Каждое слово было правдой, и они видят это по моим глазам, даже Трост, который впервые проявляет признак хоть какой‑то эмоции – какой‑то отблеск уважения.
– Но все это неважно, – продолжаю я, прохаживаясь туда‑сюда перед ними, и глядя на каждого по очереди. – Я лейтенант Кейдж, ваш офицер‑инструктор. Я сделаю все, что, мля, захочу, и с любым, с кем, мля, захочу, когда и как, мать вашу, захочу. И во всем огромном царстве Императора нет ничего, чтобы вы могли сделать или сказать, дабы остановить меня. Это будет худшим, самым худшим временем в вашей жизни. Но, как и говорил Полковник, если вы хотите заполучить прощение не посмертно, и уйти свободным, тогда вам нужно слушать то, что я говорю и делать в точности то, что я вам прикажу. И если один из вас оплошает, я вздрючу вас всех.
Я оставляю их на некоторое время поразмышлять над этой речью, подбираю нож и иду к дальнему концу тренировочного зала. Я улыбаюсь сам себе. Как я однажды и говорил, из меня вышел бы отличный инструктор, если бы не мой мерзкий темперамент. И вот я тут выясняю, что мой паршивый нрав, оказывается, лучшее оружие в арсенале. Ну и знание о том, что моя собственная жизнь зависит от тренировок этих дубоголовых на радость Полковнику.
Я оглядываюсь на них и слышу, что они переговариваются меж собой.
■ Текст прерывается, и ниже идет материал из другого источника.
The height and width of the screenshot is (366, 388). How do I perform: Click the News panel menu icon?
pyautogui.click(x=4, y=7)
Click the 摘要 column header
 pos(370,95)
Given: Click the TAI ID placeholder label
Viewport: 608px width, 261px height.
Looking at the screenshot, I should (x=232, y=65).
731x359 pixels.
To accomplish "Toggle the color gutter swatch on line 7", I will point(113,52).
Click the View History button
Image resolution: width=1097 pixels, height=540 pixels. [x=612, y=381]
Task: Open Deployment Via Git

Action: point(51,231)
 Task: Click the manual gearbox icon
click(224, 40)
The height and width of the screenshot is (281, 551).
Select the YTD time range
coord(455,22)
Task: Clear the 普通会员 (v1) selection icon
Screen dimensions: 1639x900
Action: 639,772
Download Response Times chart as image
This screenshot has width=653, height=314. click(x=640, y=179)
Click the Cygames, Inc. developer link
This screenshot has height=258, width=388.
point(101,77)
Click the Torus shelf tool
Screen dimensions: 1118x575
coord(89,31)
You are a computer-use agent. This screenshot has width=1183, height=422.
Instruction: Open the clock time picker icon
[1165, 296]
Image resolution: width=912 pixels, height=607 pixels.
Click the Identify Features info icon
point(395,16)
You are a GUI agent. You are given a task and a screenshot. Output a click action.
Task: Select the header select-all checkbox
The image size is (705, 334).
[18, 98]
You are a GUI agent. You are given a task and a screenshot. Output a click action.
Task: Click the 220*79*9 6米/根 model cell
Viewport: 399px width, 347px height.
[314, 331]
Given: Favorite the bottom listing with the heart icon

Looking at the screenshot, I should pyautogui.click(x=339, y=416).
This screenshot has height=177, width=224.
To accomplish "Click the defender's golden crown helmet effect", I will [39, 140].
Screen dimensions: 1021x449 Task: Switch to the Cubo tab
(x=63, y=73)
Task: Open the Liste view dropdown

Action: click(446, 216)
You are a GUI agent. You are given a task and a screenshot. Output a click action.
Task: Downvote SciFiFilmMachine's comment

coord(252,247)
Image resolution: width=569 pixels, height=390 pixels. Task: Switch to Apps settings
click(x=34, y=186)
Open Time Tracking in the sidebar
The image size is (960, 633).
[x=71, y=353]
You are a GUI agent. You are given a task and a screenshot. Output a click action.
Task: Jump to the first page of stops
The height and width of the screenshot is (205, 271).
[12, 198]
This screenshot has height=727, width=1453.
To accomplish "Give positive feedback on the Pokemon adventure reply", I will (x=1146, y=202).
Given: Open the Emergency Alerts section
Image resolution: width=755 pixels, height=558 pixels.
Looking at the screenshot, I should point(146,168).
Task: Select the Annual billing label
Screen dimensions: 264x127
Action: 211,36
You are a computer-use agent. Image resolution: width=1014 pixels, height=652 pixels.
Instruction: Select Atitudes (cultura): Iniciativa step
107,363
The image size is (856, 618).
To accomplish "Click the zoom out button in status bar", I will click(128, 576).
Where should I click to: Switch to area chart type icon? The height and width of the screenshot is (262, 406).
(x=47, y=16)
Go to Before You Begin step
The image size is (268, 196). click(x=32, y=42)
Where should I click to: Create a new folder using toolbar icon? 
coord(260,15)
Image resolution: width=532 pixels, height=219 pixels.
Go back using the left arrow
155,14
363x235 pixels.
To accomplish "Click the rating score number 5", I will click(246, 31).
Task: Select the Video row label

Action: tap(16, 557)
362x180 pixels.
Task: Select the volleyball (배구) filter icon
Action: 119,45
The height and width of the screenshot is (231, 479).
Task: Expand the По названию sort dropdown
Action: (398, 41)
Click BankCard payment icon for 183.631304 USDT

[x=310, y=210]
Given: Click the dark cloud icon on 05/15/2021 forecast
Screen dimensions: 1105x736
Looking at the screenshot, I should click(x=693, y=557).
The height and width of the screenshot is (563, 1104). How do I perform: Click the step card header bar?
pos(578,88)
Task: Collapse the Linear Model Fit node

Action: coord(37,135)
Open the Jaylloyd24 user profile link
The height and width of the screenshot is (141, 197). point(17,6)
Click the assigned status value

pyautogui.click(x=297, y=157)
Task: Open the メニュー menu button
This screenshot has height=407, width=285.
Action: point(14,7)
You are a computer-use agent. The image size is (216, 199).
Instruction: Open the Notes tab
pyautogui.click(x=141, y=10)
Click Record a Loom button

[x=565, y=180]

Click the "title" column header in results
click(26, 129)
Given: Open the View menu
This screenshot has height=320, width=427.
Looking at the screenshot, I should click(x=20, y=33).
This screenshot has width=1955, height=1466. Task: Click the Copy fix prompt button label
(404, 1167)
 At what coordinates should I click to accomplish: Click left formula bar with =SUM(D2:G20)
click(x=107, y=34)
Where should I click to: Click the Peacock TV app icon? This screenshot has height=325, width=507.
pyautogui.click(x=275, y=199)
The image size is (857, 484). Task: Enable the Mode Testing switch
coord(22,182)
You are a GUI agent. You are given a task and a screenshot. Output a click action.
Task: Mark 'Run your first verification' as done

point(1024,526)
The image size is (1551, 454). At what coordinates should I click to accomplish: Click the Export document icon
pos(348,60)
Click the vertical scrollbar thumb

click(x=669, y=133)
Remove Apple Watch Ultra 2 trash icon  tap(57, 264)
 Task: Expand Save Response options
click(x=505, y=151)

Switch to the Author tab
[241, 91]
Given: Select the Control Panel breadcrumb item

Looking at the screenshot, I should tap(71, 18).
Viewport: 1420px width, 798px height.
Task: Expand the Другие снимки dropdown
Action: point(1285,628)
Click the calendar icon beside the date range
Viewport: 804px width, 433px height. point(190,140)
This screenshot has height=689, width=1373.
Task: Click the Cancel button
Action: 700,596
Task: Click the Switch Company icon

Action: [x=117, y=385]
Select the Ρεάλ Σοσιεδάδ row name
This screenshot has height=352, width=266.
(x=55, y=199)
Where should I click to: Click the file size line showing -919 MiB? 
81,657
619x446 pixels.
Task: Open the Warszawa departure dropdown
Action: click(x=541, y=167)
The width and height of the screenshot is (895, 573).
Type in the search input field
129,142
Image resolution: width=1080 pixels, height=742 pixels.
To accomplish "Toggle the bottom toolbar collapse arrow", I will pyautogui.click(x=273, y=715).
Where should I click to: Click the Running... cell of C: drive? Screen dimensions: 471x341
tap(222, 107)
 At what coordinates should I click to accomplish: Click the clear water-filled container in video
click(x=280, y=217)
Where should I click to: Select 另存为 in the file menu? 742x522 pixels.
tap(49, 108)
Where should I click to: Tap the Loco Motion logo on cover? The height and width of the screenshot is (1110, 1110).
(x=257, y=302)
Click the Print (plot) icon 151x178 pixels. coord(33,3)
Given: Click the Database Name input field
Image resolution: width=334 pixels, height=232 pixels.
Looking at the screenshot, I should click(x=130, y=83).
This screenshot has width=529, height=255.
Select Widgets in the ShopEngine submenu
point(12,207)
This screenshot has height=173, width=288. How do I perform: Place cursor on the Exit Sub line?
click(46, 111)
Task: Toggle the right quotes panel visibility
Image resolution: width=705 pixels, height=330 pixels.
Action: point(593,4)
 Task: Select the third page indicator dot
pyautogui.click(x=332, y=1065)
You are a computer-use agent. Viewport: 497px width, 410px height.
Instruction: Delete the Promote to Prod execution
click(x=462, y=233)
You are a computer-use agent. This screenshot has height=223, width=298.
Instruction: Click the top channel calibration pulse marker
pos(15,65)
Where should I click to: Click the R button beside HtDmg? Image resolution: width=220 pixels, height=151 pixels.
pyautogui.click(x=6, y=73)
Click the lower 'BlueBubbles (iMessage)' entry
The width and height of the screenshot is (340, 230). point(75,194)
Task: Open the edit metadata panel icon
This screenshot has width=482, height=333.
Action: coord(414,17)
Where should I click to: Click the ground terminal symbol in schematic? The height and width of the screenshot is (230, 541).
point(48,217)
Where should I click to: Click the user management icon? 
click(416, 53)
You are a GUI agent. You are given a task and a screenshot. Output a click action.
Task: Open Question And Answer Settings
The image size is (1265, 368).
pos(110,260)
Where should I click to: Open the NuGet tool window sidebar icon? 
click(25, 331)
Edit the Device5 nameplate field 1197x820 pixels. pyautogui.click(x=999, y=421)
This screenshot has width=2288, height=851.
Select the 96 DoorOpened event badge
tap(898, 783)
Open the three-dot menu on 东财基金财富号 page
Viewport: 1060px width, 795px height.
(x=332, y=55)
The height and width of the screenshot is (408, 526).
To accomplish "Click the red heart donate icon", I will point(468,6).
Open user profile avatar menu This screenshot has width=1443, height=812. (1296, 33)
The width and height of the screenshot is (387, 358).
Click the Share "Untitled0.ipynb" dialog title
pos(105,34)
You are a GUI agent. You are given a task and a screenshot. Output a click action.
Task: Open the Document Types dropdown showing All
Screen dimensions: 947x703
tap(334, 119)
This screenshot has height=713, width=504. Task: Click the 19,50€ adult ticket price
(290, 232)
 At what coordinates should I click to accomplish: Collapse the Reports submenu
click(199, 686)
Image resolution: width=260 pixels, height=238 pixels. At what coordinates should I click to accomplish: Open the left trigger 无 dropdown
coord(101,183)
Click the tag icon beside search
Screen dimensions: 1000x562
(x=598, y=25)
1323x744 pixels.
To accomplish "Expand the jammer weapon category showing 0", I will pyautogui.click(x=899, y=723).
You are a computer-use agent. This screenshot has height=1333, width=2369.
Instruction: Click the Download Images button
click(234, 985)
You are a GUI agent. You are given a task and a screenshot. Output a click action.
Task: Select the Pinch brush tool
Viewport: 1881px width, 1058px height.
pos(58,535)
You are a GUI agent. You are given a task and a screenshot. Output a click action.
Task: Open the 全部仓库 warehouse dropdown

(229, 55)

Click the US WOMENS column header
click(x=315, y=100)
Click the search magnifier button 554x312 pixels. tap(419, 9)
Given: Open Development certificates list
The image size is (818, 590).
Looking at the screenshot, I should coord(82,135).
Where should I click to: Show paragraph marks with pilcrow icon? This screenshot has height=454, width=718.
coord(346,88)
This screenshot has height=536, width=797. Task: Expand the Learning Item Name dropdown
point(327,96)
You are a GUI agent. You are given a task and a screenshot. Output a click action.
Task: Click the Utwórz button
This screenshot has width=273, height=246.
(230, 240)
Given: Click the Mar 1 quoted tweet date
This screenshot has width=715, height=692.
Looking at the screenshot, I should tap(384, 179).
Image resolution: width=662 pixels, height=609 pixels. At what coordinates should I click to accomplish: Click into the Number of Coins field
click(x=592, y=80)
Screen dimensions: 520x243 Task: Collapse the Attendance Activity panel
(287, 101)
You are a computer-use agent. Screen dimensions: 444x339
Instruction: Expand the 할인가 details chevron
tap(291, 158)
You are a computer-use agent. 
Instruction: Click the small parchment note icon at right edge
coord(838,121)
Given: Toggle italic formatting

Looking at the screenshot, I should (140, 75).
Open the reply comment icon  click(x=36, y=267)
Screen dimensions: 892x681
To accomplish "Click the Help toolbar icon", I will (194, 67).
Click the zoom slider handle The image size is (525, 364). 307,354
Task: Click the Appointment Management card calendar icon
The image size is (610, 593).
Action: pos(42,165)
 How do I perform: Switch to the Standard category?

Предстоит еще долгий путь, прежде чем они станут боевой командой, но их сплотит взаимная ненависть ко мне. Ну, в любом случае я так планирую. Со мной это сработало. Моя ненависть к Полковнику и ко всему, что он представляет собой, наполняет меня решимостью выжить. Я на самом деле дам им возможность выступить против меня, чтобы доказать, насколько они на самом деле слабы. Я сломаю каждого из них и соберу вместе, и честно говоря, я буду наслаждаться каждой минутой. Почему? Потому что кроме настоящего сражения, в моей жизни осталась только одна вещь, которая приносит удовольствие.